In the case of dumped New Zealand captain Taylor, intensity is heightened amid immense scrutiny of people wondering how he'll manage.
"The circumstances are different but the principles are the same.
"Ross' biggest challenge is now to be able to recognise what is going around him and park it, so that when he's batting, ball by ball, those things don't intrude," Hermansson says.
Some players tend to think about anything but cricket while others use something as simple as a tune in their head.
Hermansson tries to help players identify two to three things to establish a mental drill.
Teaching them discipline and helping them manage it is crucial, especially when players show a shift in mentality and a sense of readiness to comply.
"It'll become increasingly important as athletes get to shift on the positive parts of the mental game rather than seeing it as something you look at only when you're in trouble."
Some athletes can be superstitious.
Batsmen, for instance, like to put their pads on the "right way" and, occasionally, there are those who want to put their gear in the "right order".
"When they have bad form they start looking for a solution through rituals that will cure it.

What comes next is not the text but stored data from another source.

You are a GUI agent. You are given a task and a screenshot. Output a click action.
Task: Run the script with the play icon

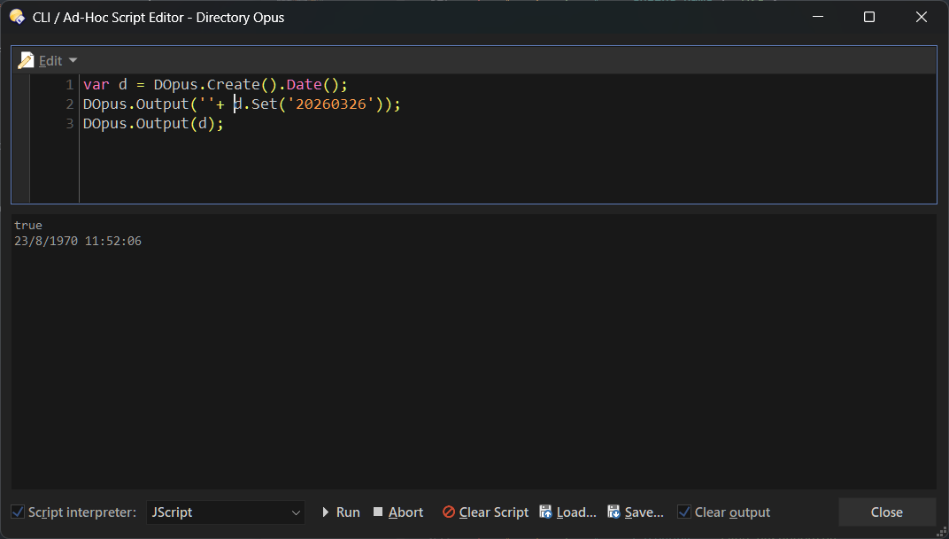pos(326,512)
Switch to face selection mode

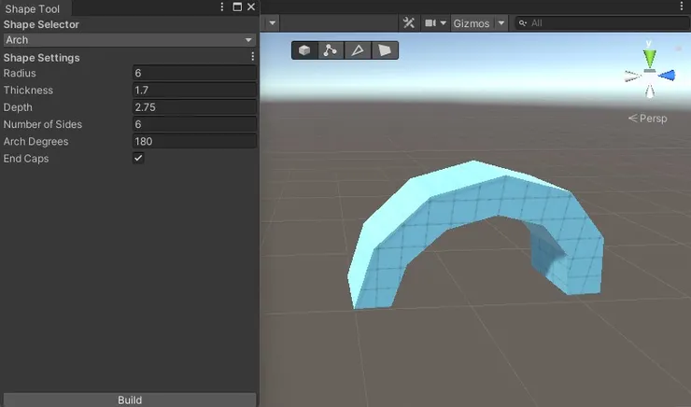[383, 50]
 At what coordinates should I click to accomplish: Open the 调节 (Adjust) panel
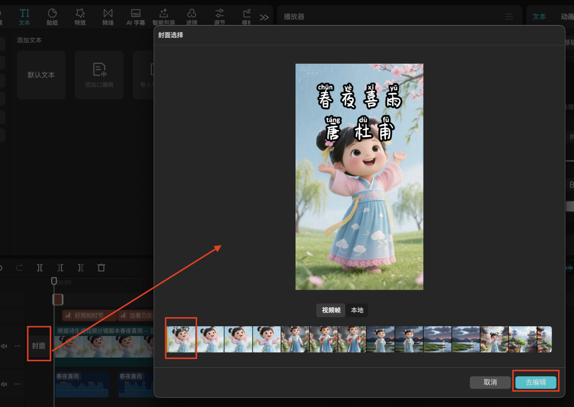(x=220, y=16)
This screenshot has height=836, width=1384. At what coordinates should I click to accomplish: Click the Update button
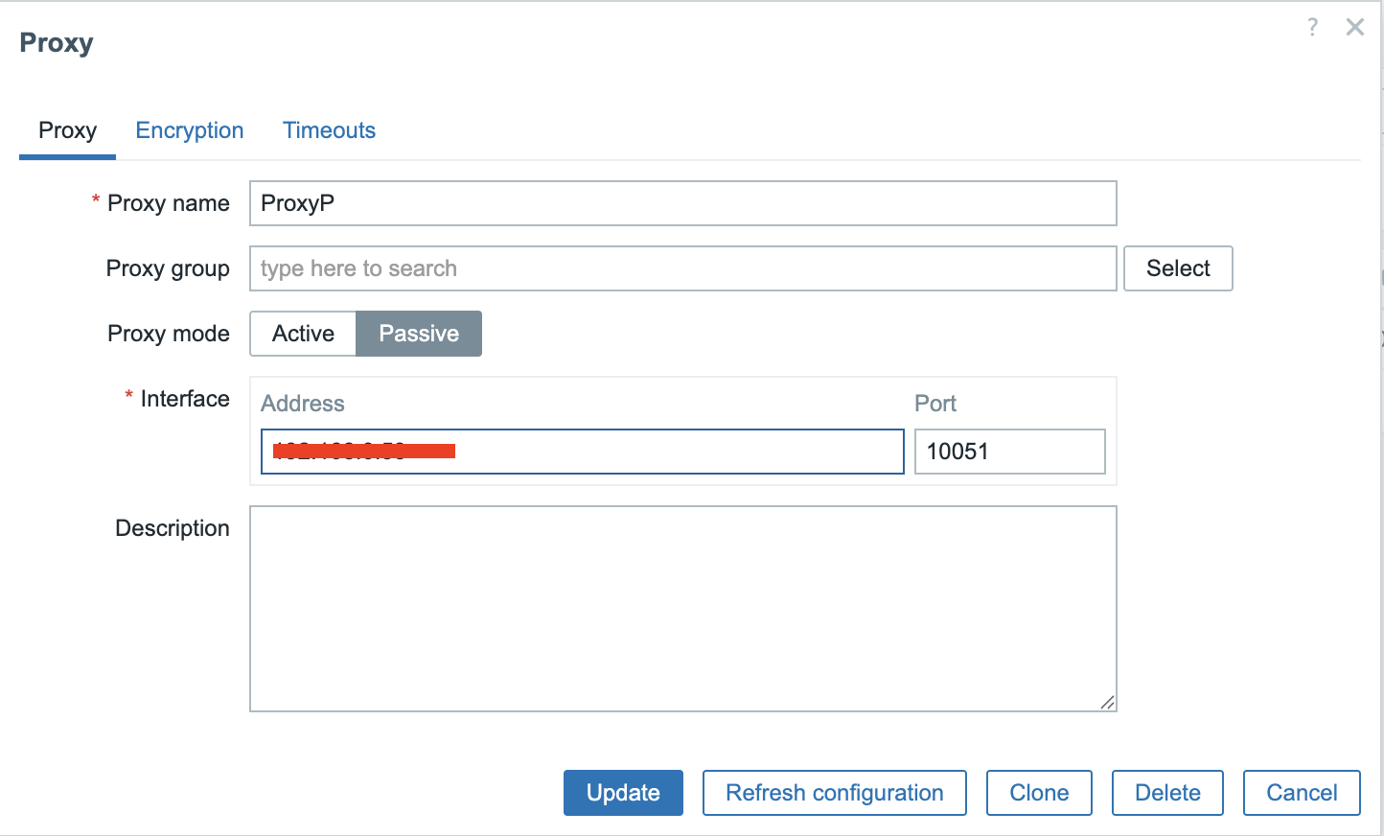[x=623, y=793]
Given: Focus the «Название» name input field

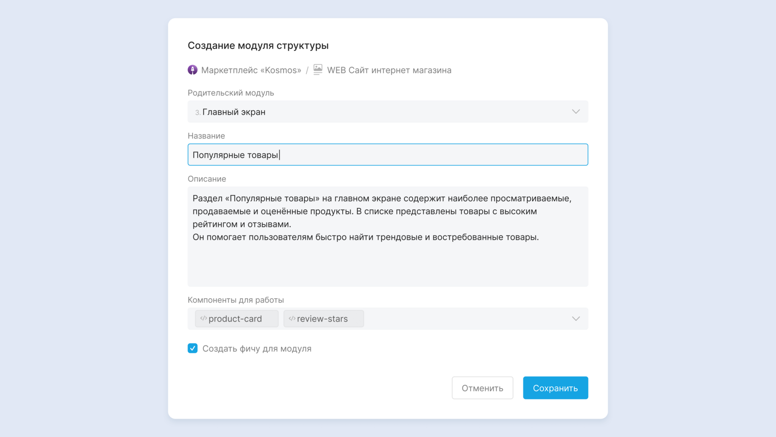Looking at the screenshot, I should pos(388,155).
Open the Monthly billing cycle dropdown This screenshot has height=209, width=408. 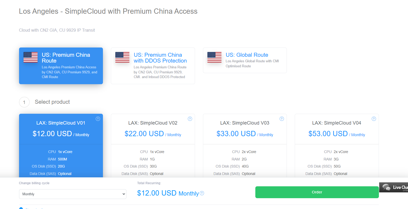tap(73, 194)
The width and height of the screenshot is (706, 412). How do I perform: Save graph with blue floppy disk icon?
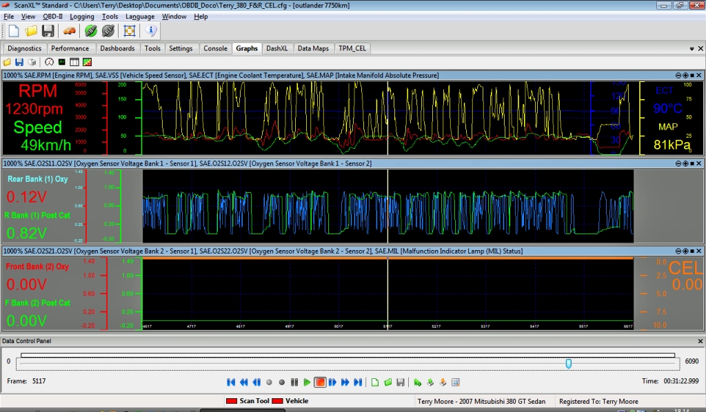tap(19, 62)
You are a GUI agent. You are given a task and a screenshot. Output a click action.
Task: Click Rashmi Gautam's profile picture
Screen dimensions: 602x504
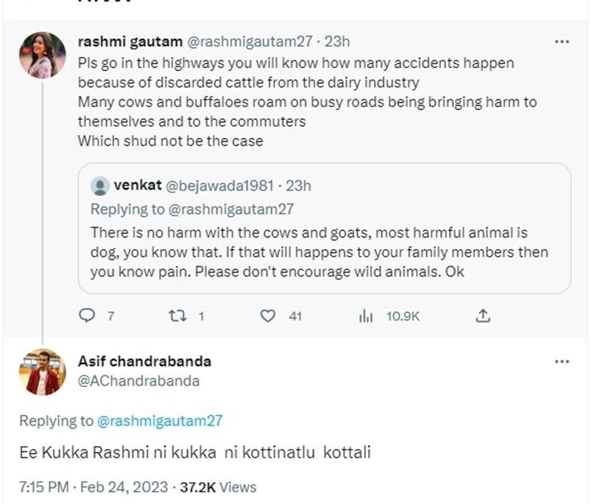[x=42, y=55]
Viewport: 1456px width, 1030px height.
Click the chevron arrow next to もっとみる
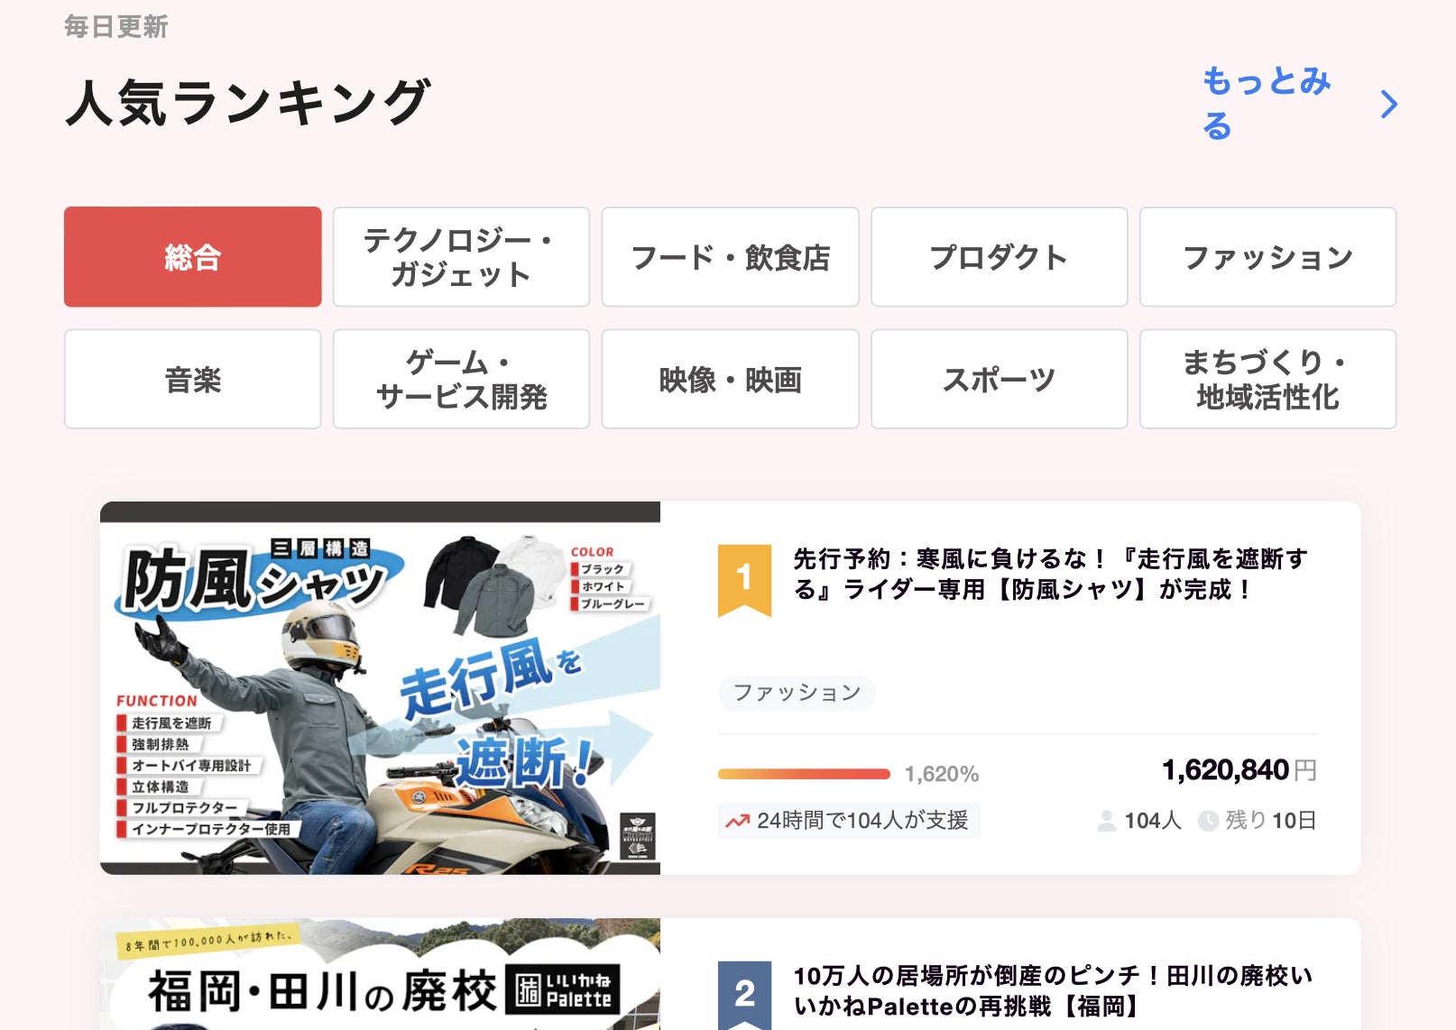click(1389, 105)
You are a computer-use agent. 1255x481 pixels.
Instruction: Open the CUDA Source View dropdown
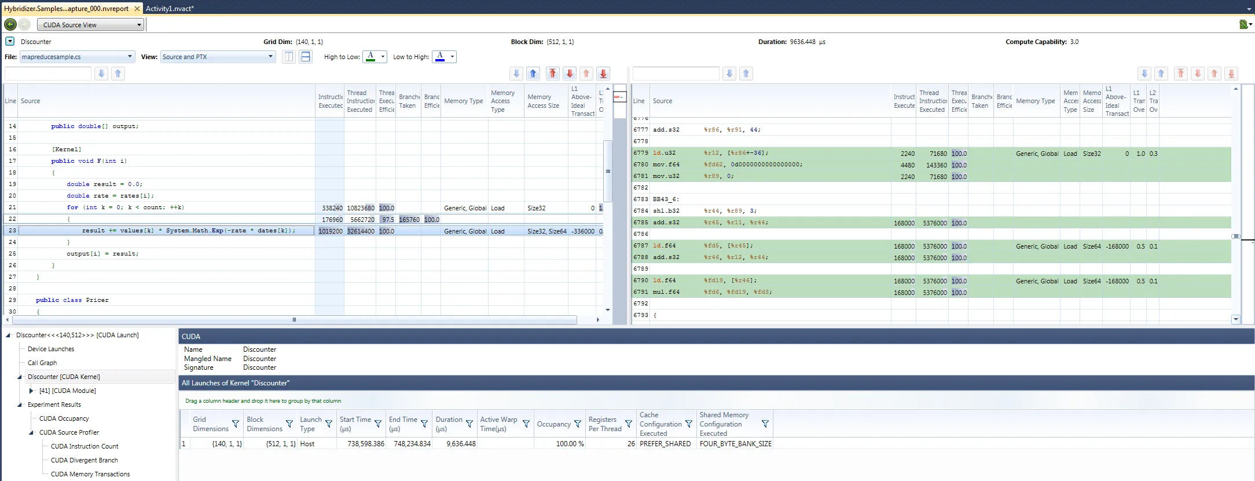click(x=90, y=25)
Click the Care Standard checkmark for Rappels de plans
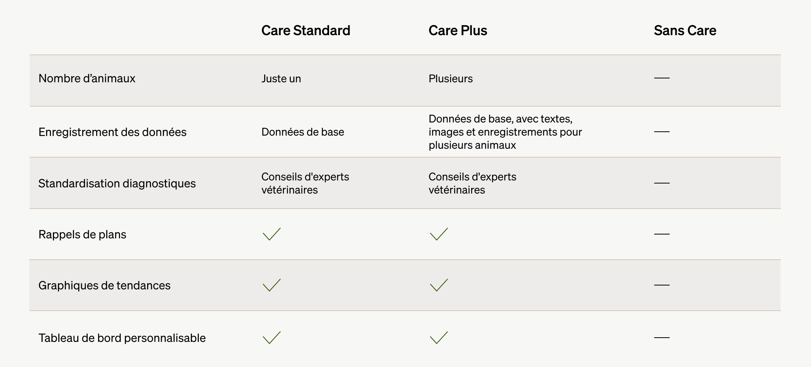 click(x=271, y=234)
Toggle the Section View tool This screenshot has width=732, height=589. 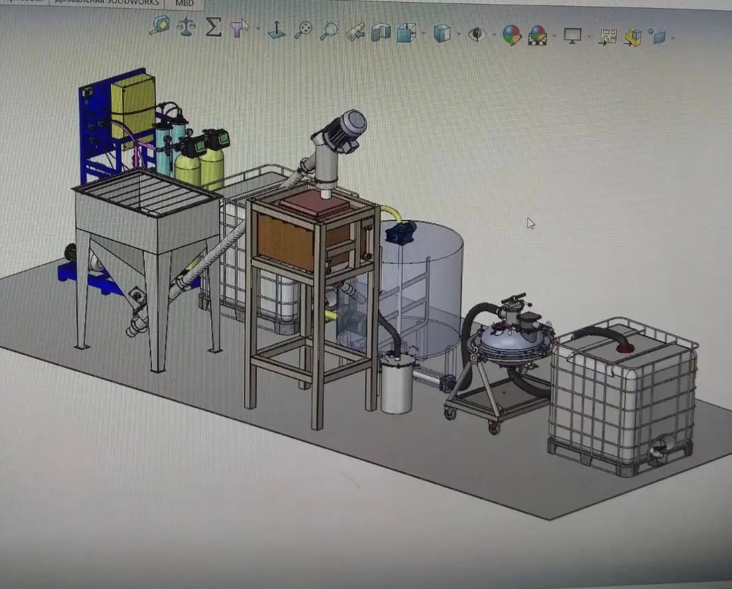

"For me that's an indication of recognition of the mental side or that fate plays a part but when they are in good form they forget about that altogether, with the attitude of whatever happens, happens.
"Whenever I hear about players getting so stuck on superstition I just think, 'Oh, here's a guy who just doesn't have the shots to play a mental game, so let's narrow it down to shift him away from relying on the lottery and turn it into something he or she can manage', so that's what matters."
Bowlers have an advantage in that they can deliver a bad ball but shift their focus to the next ball in a bid to make things right.
Batsmen have a tougher time. If they do something wrong they are out of it until the next innings.
Conversely, in the shorter form of cricket, bowlers have to learn how to manage their thought processes so they can work it together with the mechanics of the body.
"The problem is when the mind's cut, things start getting in the way and the skills drop away," Hermansson says.
In many ways wicketkeepers are more prone to monotony on the field than anyone else, with a "switch-on, switch-off" process in trying to meet the demands of gloving every delivery and adjusting to myriad bowling styles.
"Keepers can have the same dilemmas but the most important thing is being able to manage their concentration levels because they get so exhausted they can start playing badly."
It's equally tricky with captains who have to juggle field management with some level of responsibility.
However, for the others it can get in the way of their overall performance because it's so intense when they have to concentrate on bowling and fielding changes.
Nevertheless, Hermansson says good skippers not only incorporate the added tasks in their repertoire but also draw on the extra accountability and responsibility to turn that into improving their own performance.
In his first Commonwealth Games in 1998, he found athletes kept a healthy distance from him because approaching sports psychologists was often perceived as an admission they were in some sort of trouble.
In contrast, the shift was remarkable during the London Olympic Games last year as athletes gravitated towards him.
Hermansson says the mind and body work together so diet, exercise and sleep are essential prerequisites to developing a solid mental constitution.
"I regard sleep as a very important skill than a physical one because some people are so preoccupied with their thoughts they do not sleep well."